Document passage:
For this engine, we are trying something new for us...water jet cut boiler pieces. Also we are incorporating tab and slot construction and butt joints rather than flanged components. On top of this, for our size boilers the latest general consensus among boiler makers is that a dry backhead can be used...this will make boiler construction MUCH easier than our last project.

Here is a photo of the water jet cut boiler parts (this photo is of the prototype copper set so is slightly different than the final set I'm using in the photos that follow....but does show the general appearance of water jet cut boiler parts for the project) :








May not look like much, but working from these water jet cut parts saves a HUGE amount of fabrication time. 

For those interested in making their own boiler, I encourage first buying Alec Farmer's 1988 classic book "Model Locomotive Boilermaking". The subject is a ride-on sized boiler, but the techniques are identical. I use about 85% of the actual steps he outlines in this book when making my boilers.

Since it is hard to silver solder and take photos at the same time (well, actually impossible!) I won't show every step of making the boiler...what I will do is provide some tips and techniques that I have discovered particularly helpful. First is one of the many jigs I find helpful during workshop time...this one is for holding the firetubes in place while silver soldering to the firebox front:








This photo actually shows tubes set up to be soldered for my K1 boiler (I forgot to photograph the Lawley set up), but the jig is the same and shows how it is used. As is so typical of many operations, making the jig took more time than using it to solder the tubes! Using jigs like this are very important as you need to be able to hold parts perfectly in alignment during the heating for silver soldering. It is impossible to free-hold parts, and with the higher heat involved, parts can easily move around with the expansion of metal as it heats up.

Here is a photo of the two Lawley boiler tube assemblies side by side after soldering:








As a further example of how I held components in place during silver soldering, look at this series of photos showing attachment of the firebox crown stays.

Given material:
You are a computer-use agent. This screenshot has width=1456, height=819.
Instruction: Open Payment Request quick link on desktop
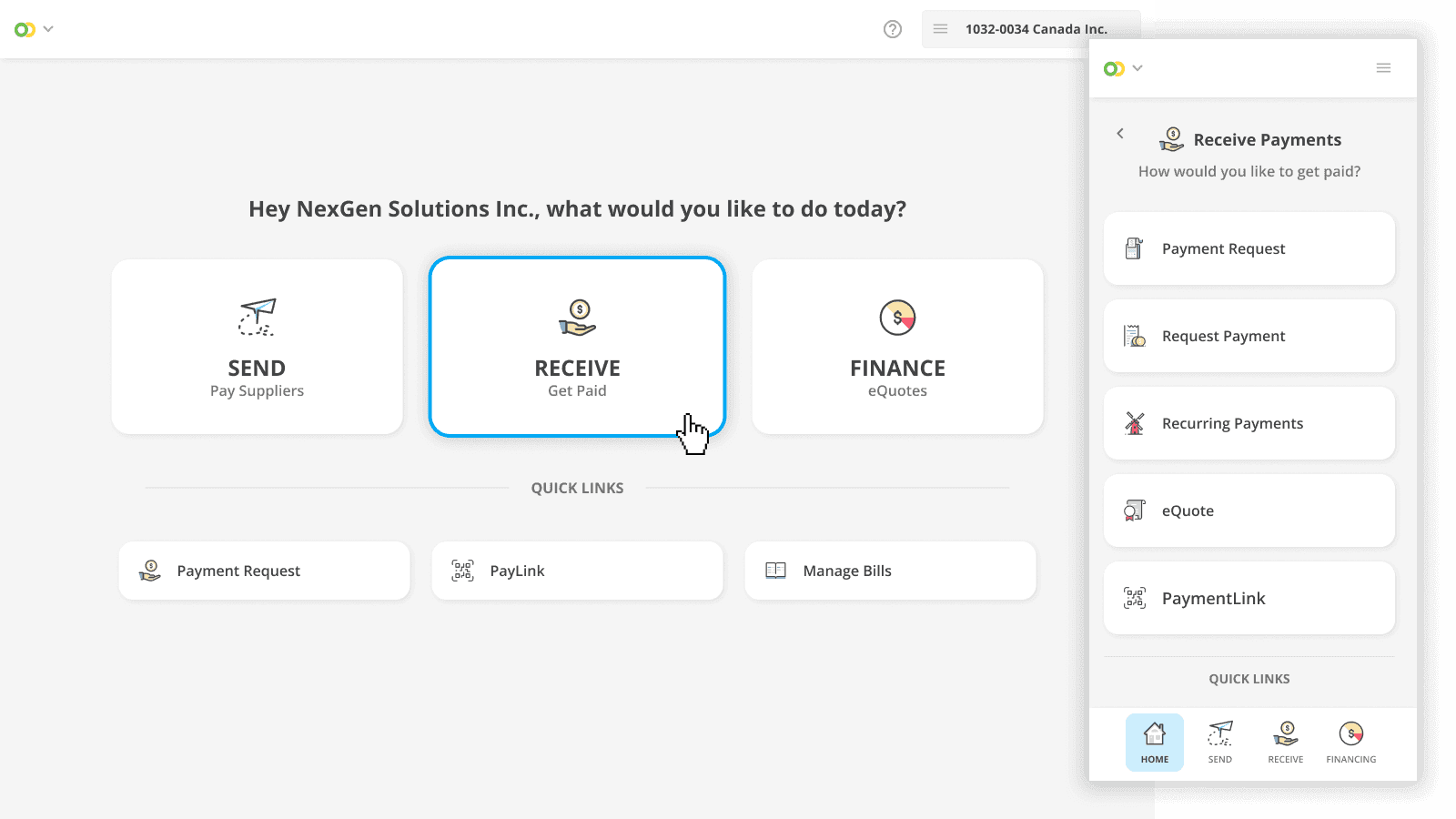click(x=264, y=571)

Stated goal 1:
In the boiler-building text, what share of the steps in "Model Locomotive Boilermaking" does the writer say they use?
Stated goal 2:
Rewrite the paragraph of the boiler-building text that starts "This photo actually shows tubes set up" as a shorter version that keeps its main facts.

Correct answer 1:
About 85% of the steps.

Correct answer 2:
The photo shows tubes set up for the K1 boiler rather than the Lawley, but the jig is the same. Making it took longer than using it. Jigs are essential because parts must stay perfectly aligned while heated for silver soldering. They cannot be held by hand, and metal expansion under the high heat can easily shift them.